◆ Excerpted records ◆
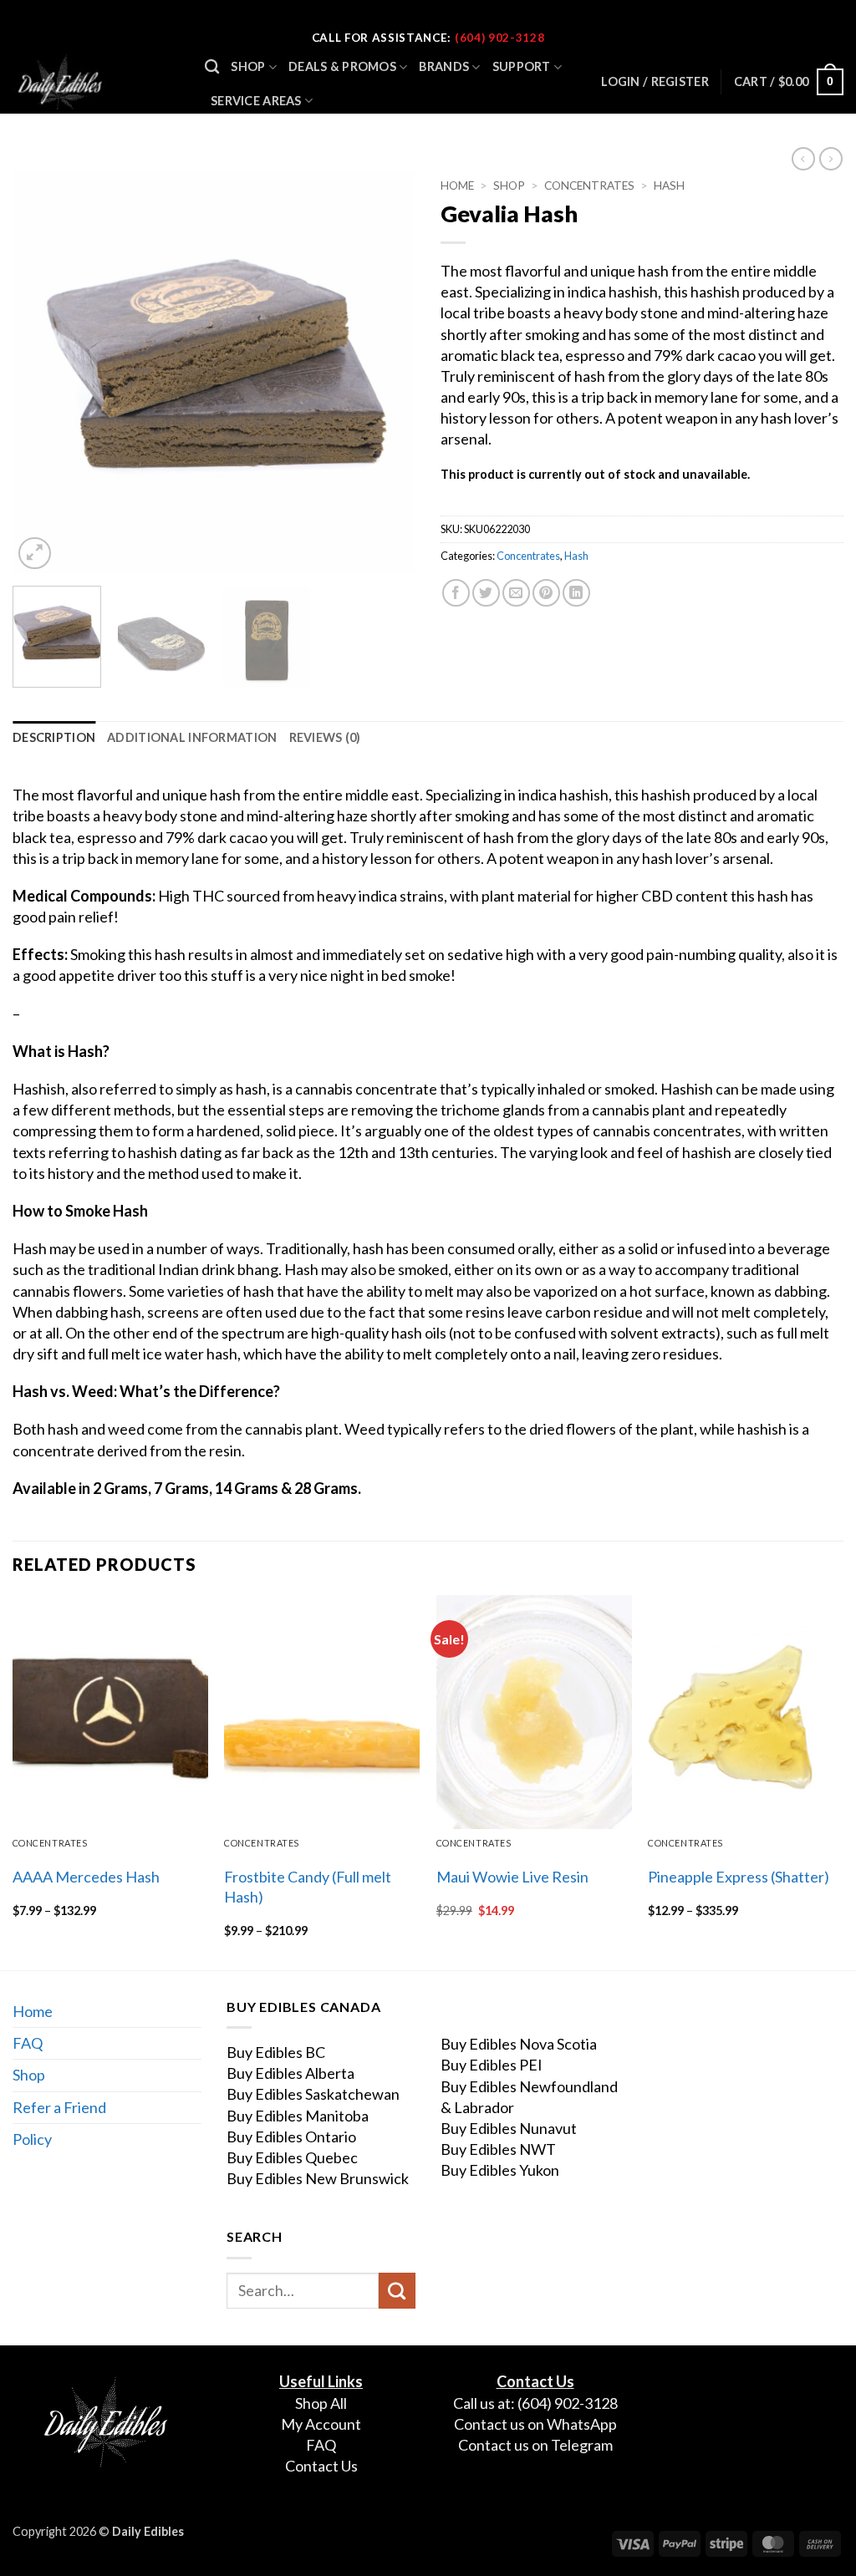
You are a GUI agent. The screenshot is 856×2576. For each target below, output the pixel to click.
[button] (788, 82)
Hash (669, 185)
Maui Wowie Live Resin (512, 1876)
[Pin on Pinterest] (546, 593)
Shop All (321, 2403)
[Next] (386, 372)
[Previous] (42, 372)
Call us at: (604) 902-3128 (535, 2403)
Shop (248, 66)
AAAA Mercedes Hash (86, 1876)
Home (457, 185)
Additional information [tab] (192, 737)
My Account (321, 2424)
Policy (32, 2139)
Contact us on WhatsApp (535, 2424)
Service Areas (256, 101)
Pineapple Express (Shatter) (738, 1876)
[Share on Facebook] (456, 593)
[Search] (212, 67)
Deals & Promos (342, 66)
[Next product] (803, 158)
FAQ (28, 2043)
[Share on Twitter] (486, 593)
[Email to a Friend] (516, 593)
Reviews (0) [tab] (325, 737)
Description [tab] (54, 737)
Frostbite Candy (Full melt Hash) (307, 1886)
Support (521, 66)
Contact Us (321, 2466)
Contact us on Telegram (535, 2445)
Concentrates (589, 185)
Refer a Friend (59, 2107)
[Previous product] (831, 158)
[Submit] (397, 2291)
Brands (444, 66)
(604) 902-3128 (499, 37)
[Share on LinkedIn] (576, 593)
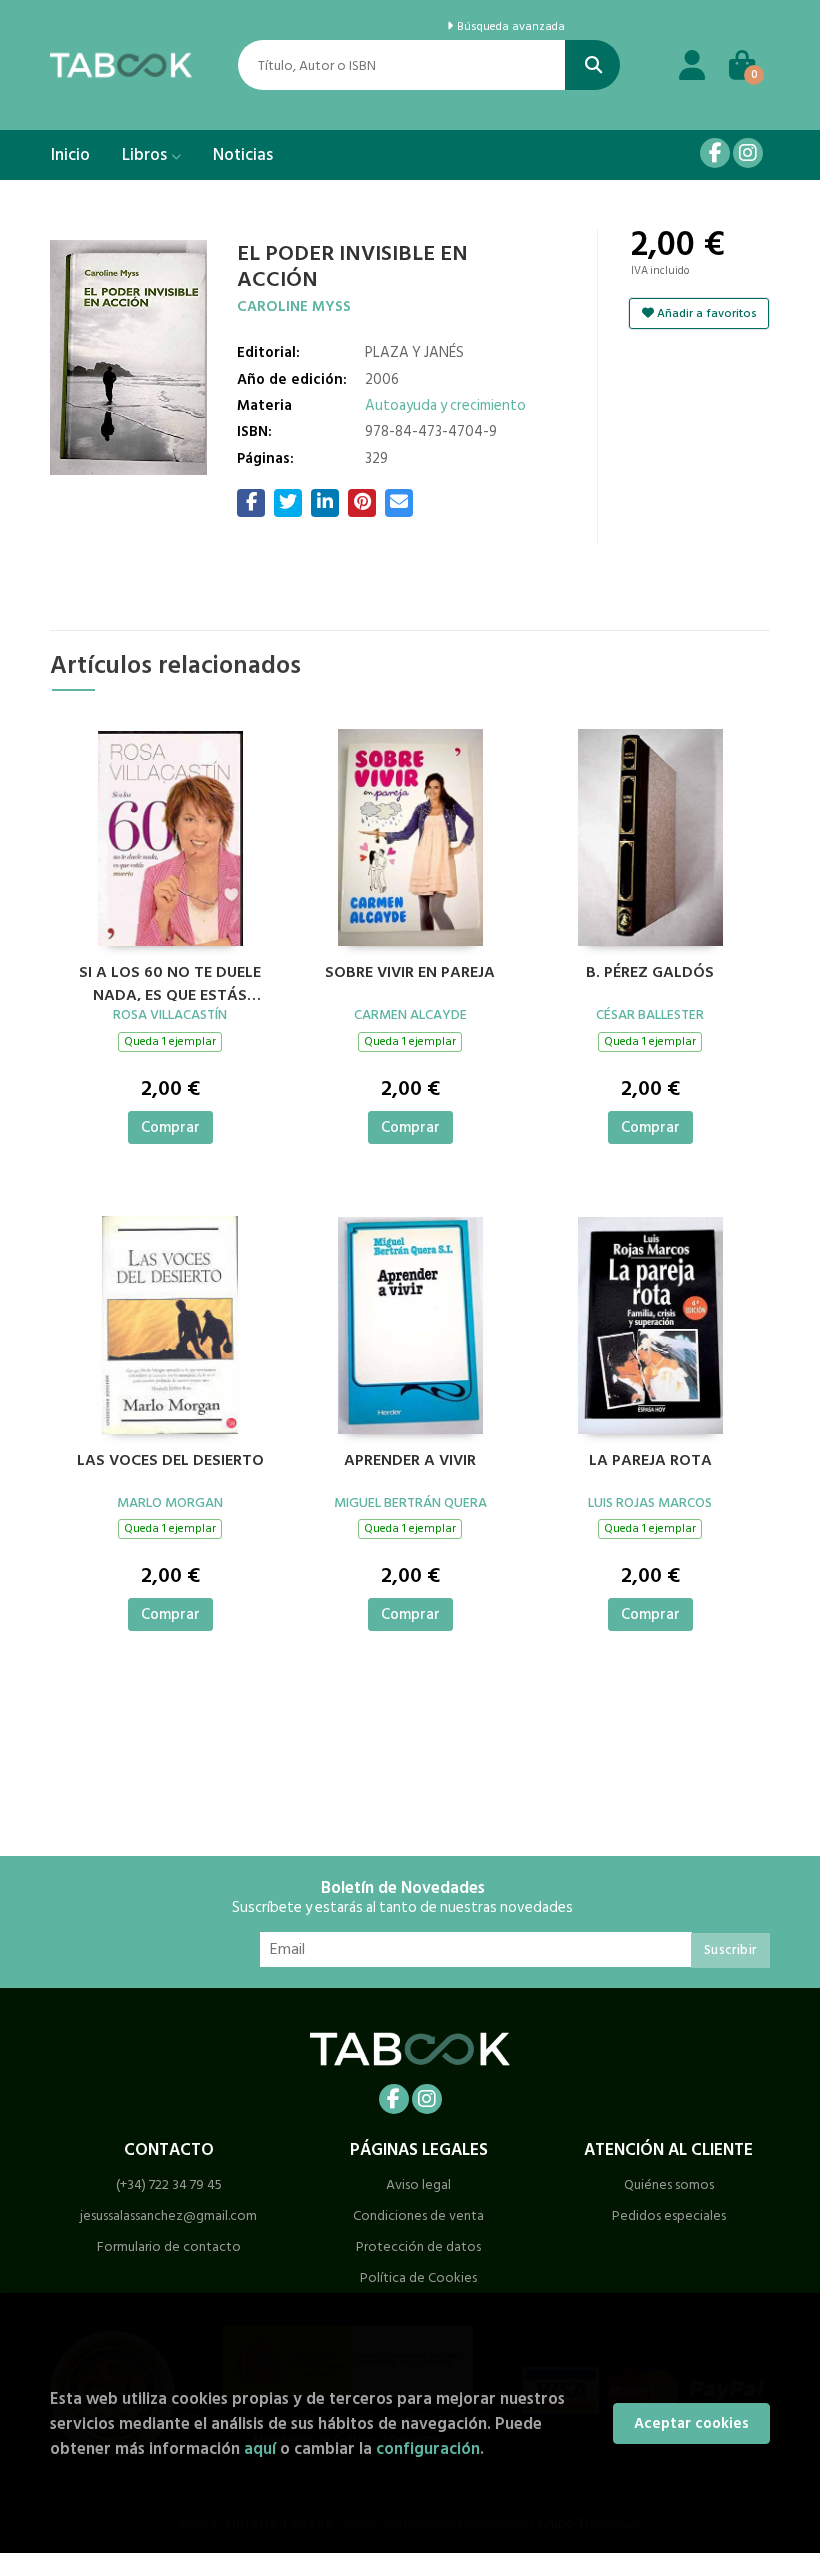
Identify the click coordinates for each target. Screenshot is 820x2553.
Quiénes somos (669, 2184)
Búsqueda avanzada (509, 27)
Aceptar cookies (691, 2423)
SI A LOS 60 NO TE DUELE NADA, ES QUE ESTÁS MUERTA (170, 981)
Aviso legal (418, 2184)
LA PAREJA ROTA (650, 1461)
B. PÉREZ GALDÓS (650, 973)
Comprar (170, 1127)
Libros (146, 155)
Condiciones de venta (418, 2215)
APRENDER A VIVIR (410, 1461)
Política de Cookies (418, 2277)
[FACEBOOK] (715, 153)
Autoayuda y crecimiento (445, 405)
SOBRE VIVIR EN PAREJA (410, 973)
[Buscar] (592, 65)
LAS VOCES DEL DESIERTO (170, 1461)
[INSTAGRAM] (748, 153)
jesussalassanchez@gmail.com (168, 2215)
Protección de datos (418, 2246)
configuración (428, 2448)
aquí (260, 2448)
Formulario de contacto (169, 2246)
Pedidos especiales (669, 2215)
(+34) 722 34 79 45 (169, 2184)
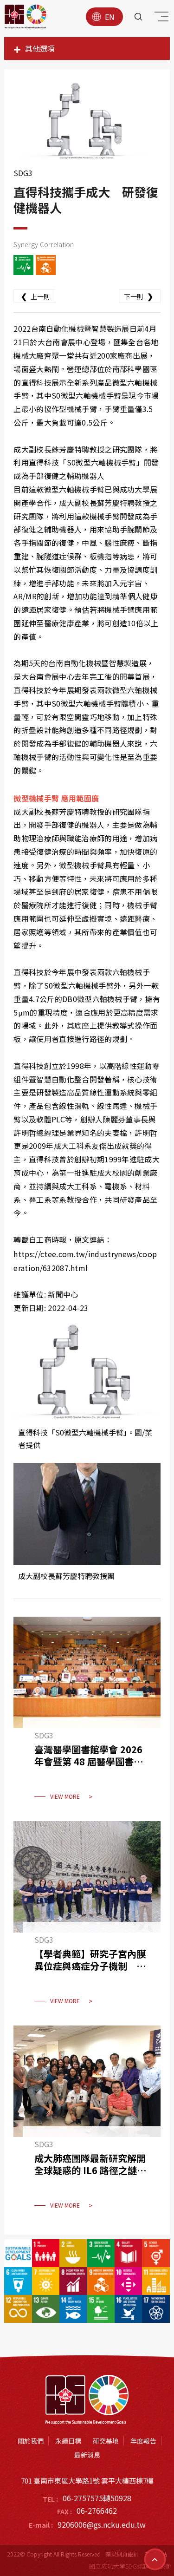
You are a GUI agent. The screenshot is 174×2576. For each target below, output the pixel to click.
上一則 (35, 296)
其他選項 (40, 48)
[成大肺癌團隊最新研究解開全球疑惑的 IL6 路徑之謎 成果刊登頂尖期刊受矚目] (86, 2123)
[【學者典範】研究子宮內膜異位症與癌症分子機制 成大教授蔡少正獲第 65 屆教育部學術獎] (86, 1918)
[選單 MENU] (160, 18)
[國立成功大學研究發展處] (25, 17)
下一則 (138, 296)
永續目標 (68, 2440)
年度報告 (143, 2440)
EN (110, 16)
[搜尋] (138, 17)
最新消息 (87, 2454)
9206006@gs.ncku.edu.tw (102, 2524)
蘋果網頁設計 (122, 2554)
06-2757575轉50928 (97, 2498)
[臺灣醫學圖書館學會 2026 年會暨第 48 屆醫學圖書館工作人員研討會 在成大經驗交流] (86, 1714)
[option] (86, 120)
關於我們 (31, 2440)
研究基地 (106, 2440)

◆ What you will do ◆
Your answer must be an exact copy of the lines from the start of the entries through the line with "Deals & Promos (342, 66)", with no pictures.

◆ Reply to the exercise ◆
You are a GUI agent. The screenshot is 856×2576. For each target below, output the pixel to click.
[button] (788, 82)
Hash (669, 185)
Maui Wowie Live Resin (512, 1876)
[Pin on Pinterest] (546, 593)
Shop All (321, 2403)
[Next] (386, 372)
[Previous] (42, 372)
Call us at: (604) 902-3128 (535, 2403)
Shop (248, 66)
AAAA Mercedes Hash (86, 1876)
Home (457, 185)
Additional information [tab] (192, 737)
My Account (321, 2424)
Policy (32, 2139)
Contact us on WhatsApp (535, 2424)
Service Areas (256, 101)
Pineapple Express (Shatter) (738, 1876)
[Share on Facebook] (456, 593)
[Search] (212, 67)
Deals & Promos (342, 66)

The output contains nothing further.